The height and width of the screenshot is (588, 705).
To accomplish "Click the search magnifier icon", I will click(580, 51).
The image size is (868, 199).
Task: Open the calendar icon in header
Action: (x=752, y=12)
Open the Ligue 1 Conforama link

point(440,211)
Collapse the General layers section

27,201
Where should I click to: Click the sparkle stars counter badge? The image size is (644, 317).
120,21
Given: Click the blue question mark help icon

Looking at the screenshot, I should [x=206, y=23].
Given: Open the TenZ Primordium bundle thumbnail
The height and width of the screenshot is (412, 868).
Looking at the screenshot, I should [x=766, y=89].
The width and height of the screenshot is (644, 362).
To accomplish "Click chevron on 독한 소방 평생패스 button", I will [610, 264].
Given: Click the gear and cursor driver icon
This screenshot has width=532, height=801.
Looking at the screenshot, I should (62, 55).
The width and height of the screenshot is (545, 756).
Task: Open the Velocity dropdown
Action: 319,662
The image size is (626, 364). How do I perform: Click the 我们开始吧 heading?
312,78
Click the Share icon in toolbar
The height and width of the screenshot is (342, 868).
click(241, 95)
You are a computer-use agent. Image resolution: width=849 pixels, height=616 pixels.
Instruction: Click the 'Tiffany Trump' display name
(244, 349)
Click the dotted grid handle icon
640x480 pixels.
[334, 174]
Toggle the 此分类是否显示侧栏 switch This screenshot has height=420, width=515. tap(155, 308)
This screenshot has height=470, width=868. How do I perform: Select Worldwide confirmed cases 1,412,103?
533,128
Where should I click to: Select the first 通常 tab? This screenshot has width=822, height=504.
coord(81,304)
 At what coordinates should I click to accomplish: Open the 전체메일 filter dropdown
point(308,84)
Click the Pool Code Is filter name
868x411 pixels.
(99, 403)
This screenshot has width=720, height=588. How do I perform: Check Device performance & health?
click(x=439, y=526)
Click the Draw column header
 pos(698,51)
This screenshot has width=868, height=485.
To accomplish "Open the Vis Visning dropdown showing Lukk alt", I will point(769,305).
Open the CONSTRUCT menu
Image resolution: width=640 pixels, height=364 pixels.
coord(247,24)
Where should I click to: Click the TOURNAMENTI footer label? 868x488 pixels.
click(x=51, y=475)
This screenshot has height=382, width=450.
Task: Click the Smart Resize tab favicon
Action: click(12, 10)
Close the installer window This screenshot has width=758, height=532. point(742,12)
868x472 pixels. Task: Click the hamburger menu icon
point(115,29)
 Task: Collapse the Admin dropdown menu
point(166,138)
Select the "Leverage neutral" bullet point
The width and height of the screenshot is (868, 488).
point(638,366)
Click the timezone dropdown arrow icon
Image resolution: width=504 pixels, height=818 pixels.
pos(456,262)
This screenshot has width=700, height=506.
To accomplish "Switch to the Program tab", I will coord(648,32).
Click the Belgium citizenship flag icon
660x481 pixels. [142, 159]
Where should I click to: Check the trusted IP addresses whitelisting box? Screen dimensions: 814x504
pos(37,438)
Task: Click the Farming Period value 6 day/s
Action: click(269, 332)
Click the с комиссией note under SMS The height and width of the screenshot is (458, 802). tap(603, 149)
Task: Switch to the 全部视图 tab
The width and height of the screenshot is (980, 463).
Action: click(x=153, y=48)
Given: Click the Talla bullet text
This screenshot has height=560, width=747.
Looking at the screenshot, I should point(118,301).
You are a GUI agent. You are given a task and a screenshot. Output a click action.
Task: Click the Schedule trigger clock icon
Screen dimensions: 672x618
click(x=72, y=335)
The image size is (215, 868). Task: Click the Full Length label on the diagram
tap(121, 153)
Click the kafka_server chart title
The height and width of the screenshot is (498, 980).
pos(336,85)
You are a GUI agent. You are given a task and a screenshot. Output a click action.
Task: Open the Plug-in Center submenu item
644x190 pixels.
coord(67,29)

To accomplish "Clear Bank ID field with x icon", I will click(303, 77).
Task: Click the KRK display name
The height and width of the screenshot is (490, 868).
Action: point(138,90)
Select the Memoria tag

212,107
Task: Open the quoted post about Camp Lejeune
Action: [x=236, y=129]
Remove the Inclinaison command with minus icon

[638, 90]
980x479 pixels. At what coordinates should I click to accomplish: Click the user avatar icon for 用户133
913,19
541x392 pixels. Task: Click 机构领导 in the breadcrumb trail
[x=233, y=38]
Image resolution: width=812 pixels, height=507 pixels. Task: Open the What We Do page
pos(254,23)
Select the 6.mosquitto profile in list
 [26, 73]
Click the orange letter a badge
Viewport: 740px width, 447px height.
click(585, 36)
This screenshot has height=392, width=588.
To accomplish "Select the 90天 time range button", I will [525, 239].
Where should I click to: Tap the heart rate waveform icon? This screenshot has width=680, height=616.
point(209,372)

Aim of the exercise: Set down each record again, exactly as written.

Solution:
The height and width of the screenshot is (588, 705).
To accomplish "Click the search magnifier icon", I will click(580, 51).
The image size is (868, 199).
Task: Open the calendar icon in header
Action: (x=752, y=12)
Open the Ligue 1 Conforama link

point(440,211)
Collapse the General layers section

27,201
Where should I click to: Click the sparkle stars counter badge? The image size is (644, 317).
120,21
Given: Click the blue question mark help icon

Looking at the screenshot, I should [x=206, y=23].
Given: Open the TenZ Primordium bundle thumbnail
The height and width of the screenshot is (412, 868).
Looking at the screenshot, I should [x=766, y=89].
The width and height of the screenshot is (644, 362).
To accomplish "Click chevron on 독한 소방 평생패스 button", I will [610, 264].
Given: Click the gear and cursor driver icon
This screenshot has width=532, height=801.
Looking at the screenshot, I should (62, 55).
The width and height of the screenshot is (545, 756).
Task: Open the Velocity dropdown
Action: 319,662
The image size is (626, 364). How do I perform: Click the 我们开始吧 heading?
312,78
Click the Share icon in toolbar
The height and width of the screenshot is (342, 868).
click(241, 95)
You are a computer-use agent. Image resolution: width=849 pixels, height=616 pixels.
Instruction: Click the 'Tiffany Trump' display name
(244, 349)
Click the dotted grid handle icon
640x480 pixels.
[334, 174]
Toggle the 此分类是否显示侧栏 switch This screenshot has height=420, width=515. tap(155, 308)
This screenshot has height=470, width=868. How do I perform: Select Worldwide confirmed cases 1,412,103?
533,128
Where should I click to: Select the first 通常 tab? This screenshot has width=822, height=504.
coord(81,304)
 At what coordinates should I click to accomplish: Open the 전체메일 filter dropdown
point(308,84)
Click the Pool Code Is filter name
868x411 pixels.
(99, 403)
This screenshot has width=720, height=588. How do I perform: Check Device performance & health?
click(x=439, y=526)
Click the Draw column header
 pos(698,51)
This screenshot has width=868, height=485.
To accomplish "Open the Vis Visning dropdown showing Lukk alt", I will point(769,305).
Open the CONSTRUCT menu
Image resolution: width=640 pixels, height=364 pixels.
coord(247,24)
Where should I click to: Click the TOURNAMENTI footer label? 868x488 pixels.
click(x=51, y=475)
This screenshot has height=382, width=450.
Task: Click the Smart Resize tab favicon
Action: click(12, 10)
Close the installer window This screenshot has width=758, height=532. point(742,12)
868x472 pixels. Task: Click the hamburger menu icon
point(115,29)
 Task: Collapse the Admin dropdown menu
point(166,138)
Select the "Leverage neutral" bullet point
The width and height of the screenshot is (868, 488).
point(638,366)
Click the timezone dropdown arrow icon
Image resolution: width=504 pixels, height=818 pixels.
pos(456,262)
This screenshot has width=700, height=506.
To accomplish "Switch to the Program tab", I will coord(648,32).
Click the Belgium citizenship flag icon
660x481 pixels. [142, 159]
Where should I click to: Check the trusted IP addresses whitelisting box? Screen dimensions: 814x504
pos(37,438)
Task: Click the Farming Period value 6 day/s
Action: click(269, 332)
Click the с комиссией note under SMS The height and width of the screenshot is (458, 802). tap(603, 149)
Task: Switch to the 全部视图 tab
The width and height of the screenshot is (980, 463).
Action: click(x=153, y=48)
Given: Click the Talla bullet text
This screenshot has height=560, width=747.
Looking at the screenshot, I should point(118,301).
You are a GUI agent. You are given a task and a screenshot. Output a click action.
Task: Click the Schedule trigger clock icon
Screen dimensions: 672x618
click(x=72, y=335)
The image size is (215, 868). Task: Click the Full Length label on the diagram
tap(121, 153)
Click the kafka_server chart title
The height and width of the screenshot is (498, 980).
pos(336,85)
You are a GUI agent. You are given a task and a screenshot. Output a click action.
Task: Open the Plug-in Center submenu item
644x190 pixels.
coord(67,29)

To accomplish "Clear Bank ID field with x icon", I will click(303, 77).
Task: Click the KRK display name
The height and width of the screenshot is (490, 868).
Action: point(138,90)
Select the Memoria tag

212,107
Task: Open the quoted post about Camp Lejeune
Action: [x=236, y=129]
Remove the Inclinaison command with minus icon

[638, 90]
980x479 pixels. At what coordinates should I click to accomplish: Click the user avatar icon for 用户133
913,19
541x392 pixels. Task: Click 机构领导 in the breadcrumb trail
[x=233, y=38]
Image resolution: width=812 pixels, height=507 pixels. Task: Open the What We Do page
pos(254,23)
Select the 6.mosquitto profile in list
 [26, 73]
Click the orange letter a badge
Viewport: 740px width, 447px height.
click(585, 36)
This screenshot has height=392, width=588.
To accomplish "Select the 90天 time range button", I will [525, 239].
Where should I click to: Tap the heart rate waveform icon? This screenshot has width=680, height=616.
point(209,372)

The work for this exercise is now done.